Fragment du verset 17:97 (repris dans les vidéos ci-dessous).
Al-Hussary lui-même était farouchement opposé aux innovations dans la recherche de musicalité, qui commençaient à se généraliser à son époque, à cause du transistor et de la musique enregistrée. Il fut au contraire un grand défenseur du tartîl, sorte d’achèvement de l’articulation dans la récitation :
« Le tartîl sculpte chaque mot de manière évocatrice, ce que ne peut produire une interprétation “chantée”, où les mots sont soumis à une certaine musicalité. Celle-ci peut entraver l’empreinte sonore nécessaire pour atteindre le sens réel. Et si on sent la saturation mélodique dans l’interprétation “chantée”, dans le tartîl on ressent au contraire le calme et l’introversion, dérivée du message du Saint Coran. » (traduit de l’anglais à partir de wikipedia)
Ci-dessous la version al-Hussary murattal, qui ajoute une dimension mélodique maîtrisée, sans rien enlever à l’articulation.
Sur l’importance de fixer la prononciation, comme appui fondamental à la mémorisation, voir ce que dit Ibrahim Khan (en anglais) - mais j’y reviendrai sans doute inchallah.
Un ancrage mélodique
À l’opposé, on peut citer le qâri’ koweitien Mishary Al-Afasy (né en 1976), qui pratique au contraire un tajweed très mélodieux. Au mois d’août 2024, j’ai beaucoup écouté sa version de sourate al-Isra’ sur l’application tarteel.
Deux mois plus tard, ayant mémorisé cette sourate par d’autres moyens, je ne suis pas sûr que ces écoutes aient vraiment fixé quoi que ce soit. Par contre un souvenir musical me revient systématique en tête, au verset 97, et je considère ça plutôt comme une nuisance.
Le passage en question - « aveugles, muets et sourds… » - fait référence à la damnation cognitive des incroyants au Jour du Jugement. Mais l’irruption automatique d’une mélodie particulière à cet endroit, conditionnée par un réflexe pavlovien, encombre le texte et fait plutôt écran : c’est là une damnation en soi.
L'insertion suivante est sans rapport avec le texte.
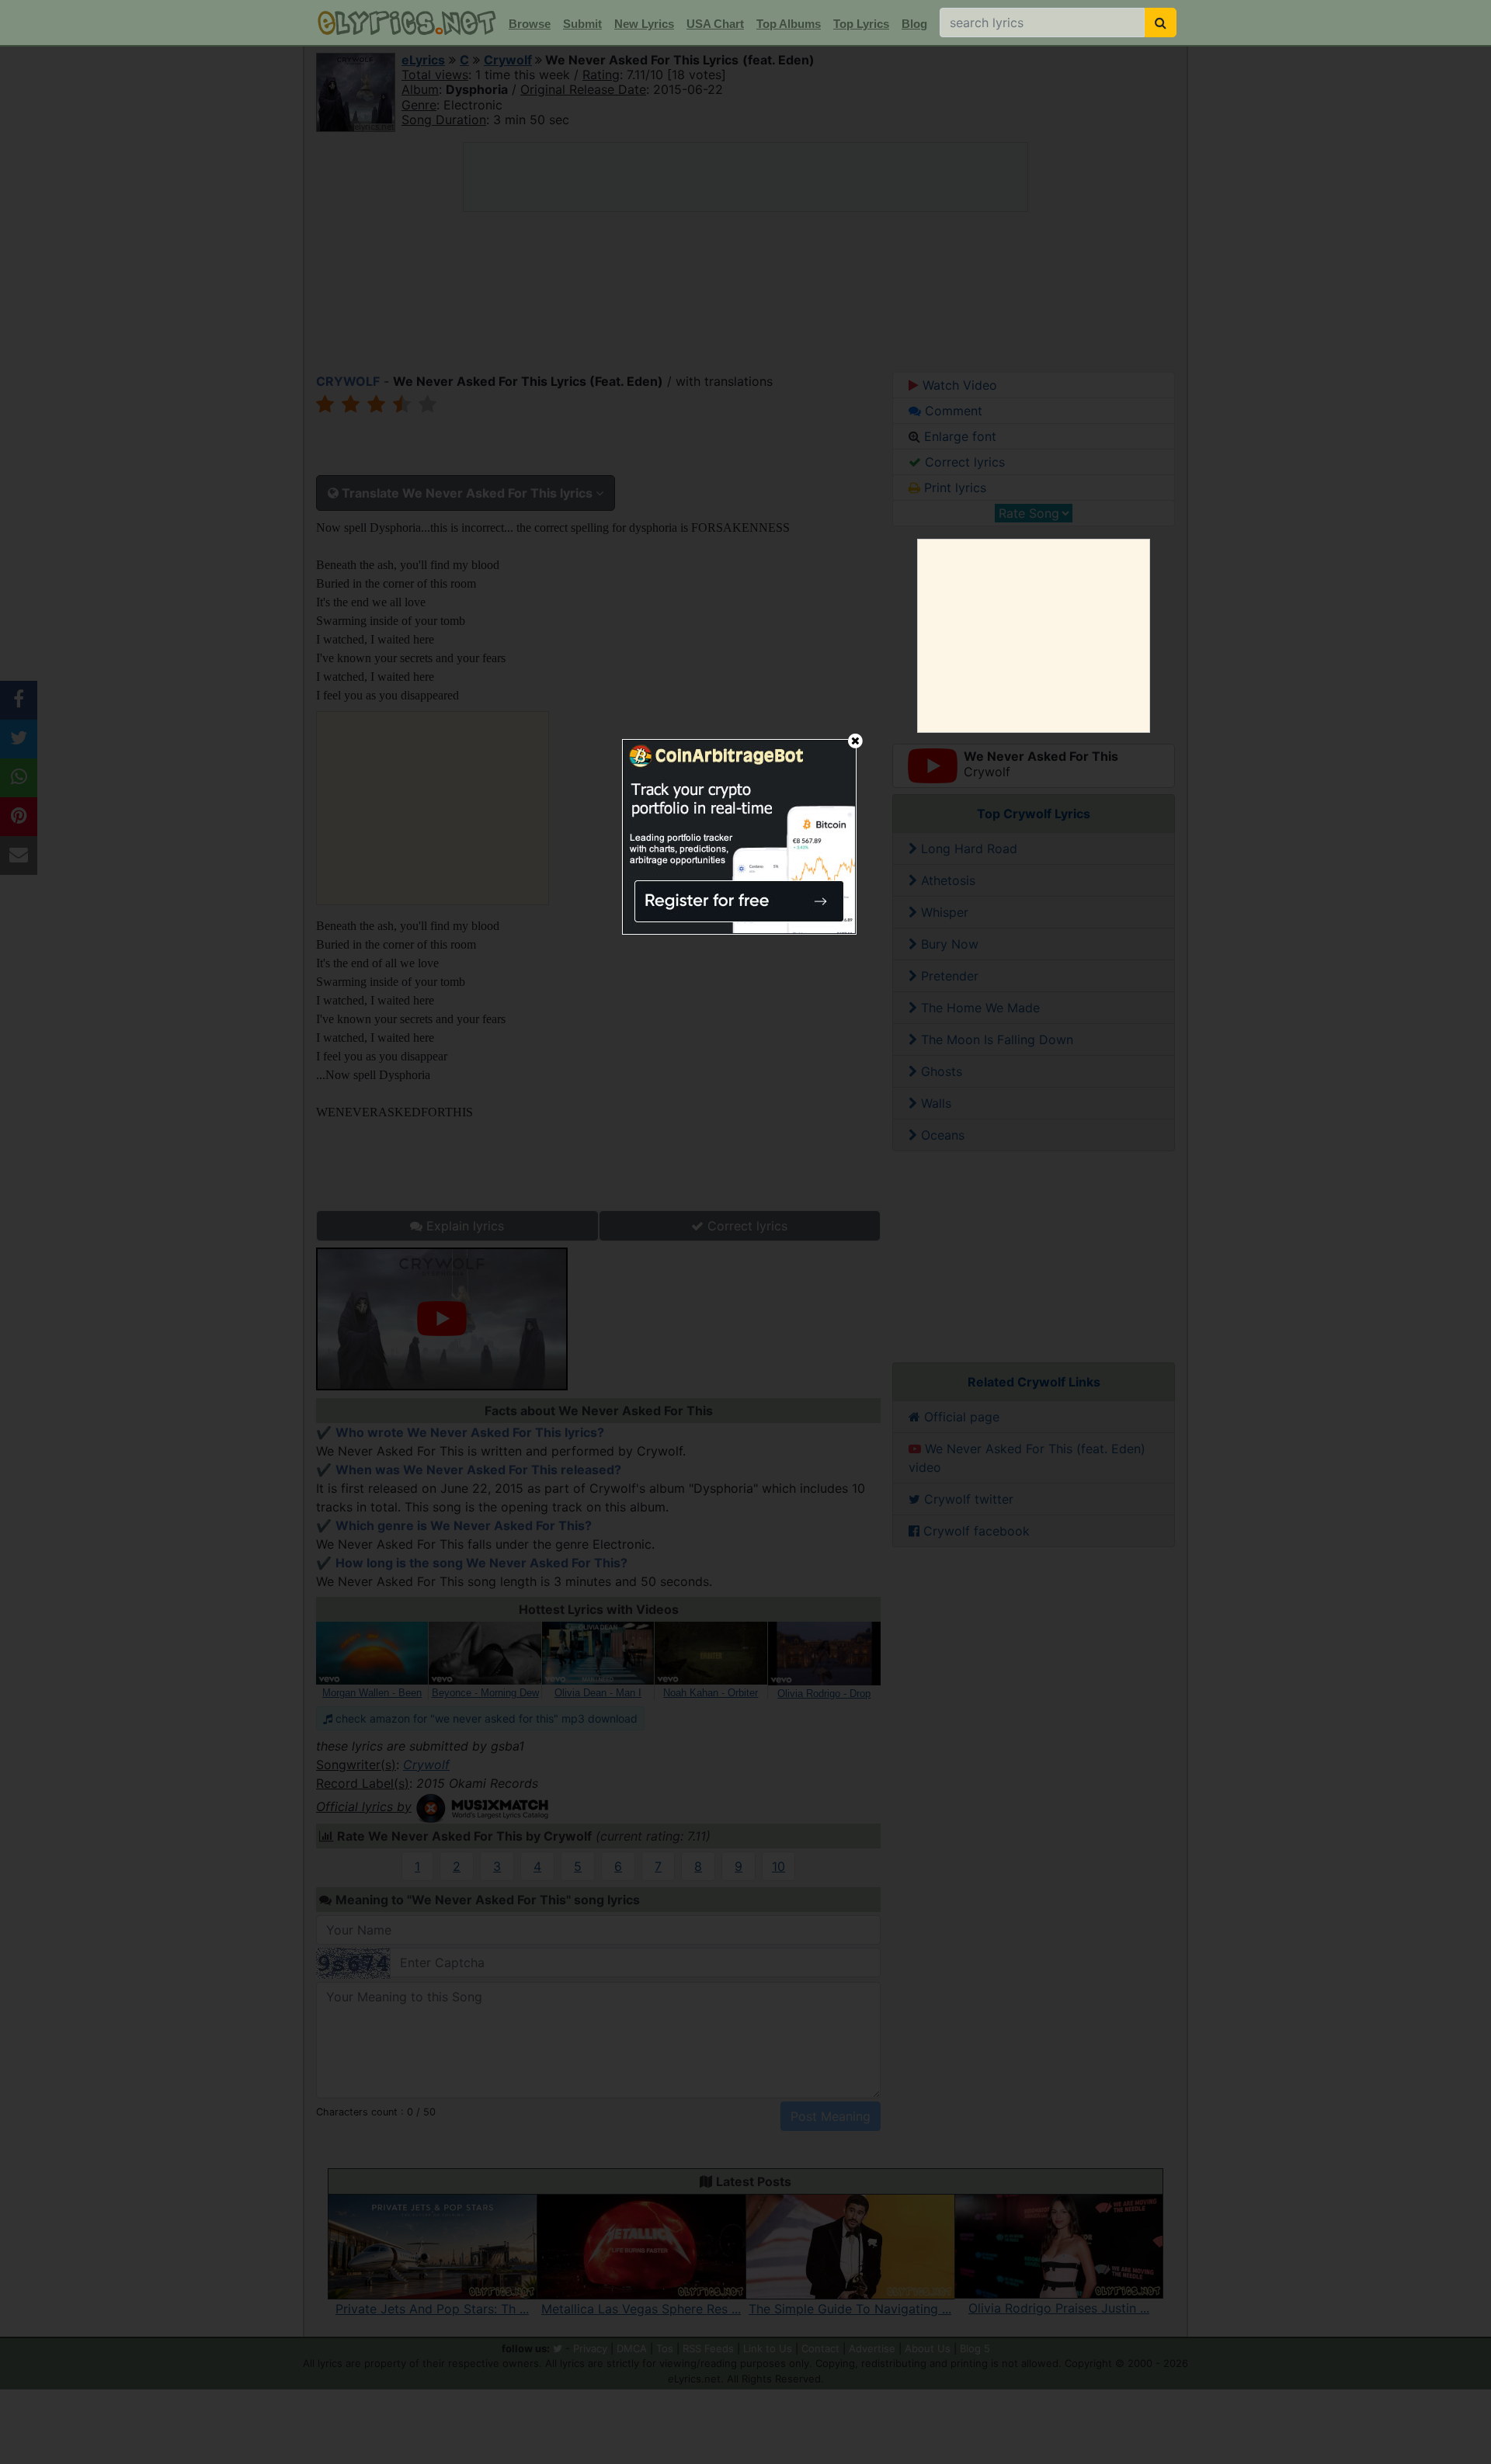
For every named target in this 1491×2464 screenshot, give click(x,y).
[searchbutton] (1160, 22)
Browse (530, 23)
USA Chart (715, 23)
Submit (582, 23)
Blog (914, 23)
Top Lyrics (861, 23)
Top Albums (788, 23)
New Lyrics (644, 23)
J’ai voulu savoir, juste par curiosité, si Mishary Al-Afasy faisait toujours la même chose sur le même passage. Je constate que non, pas du tout :
Donc finalement, je ne vois pas pourquoi l’audition répétée de récitations particulières serait bénéfique pour la mémorisation, indépendamment du plaisir qu’elle peut procurer dans l’instant. Peut-être l’audition aléatoire de versions différentes, et très certainement l’exposition régulière à la parole coranique - mais il suffit pour cela de fréquenter les mosquées lors des prières nocturnes (trois sur cinq), et surtout pendant ramadan les prières de tarâwîh, pour acquérir une certaine familiarité auditive.
Prolongements
Globalement, je préfère préserver mes oreilles de toute musique enregistrée, quitte à me rendre de temps en temps dans un concert de musique classique, découvrir avec plaisir une œuvre du répertoire chrétien : une Passion de Bach, ou encore la Petite messe solennelle de Rossini, avec le privilège de savoir encore de quoi il est question…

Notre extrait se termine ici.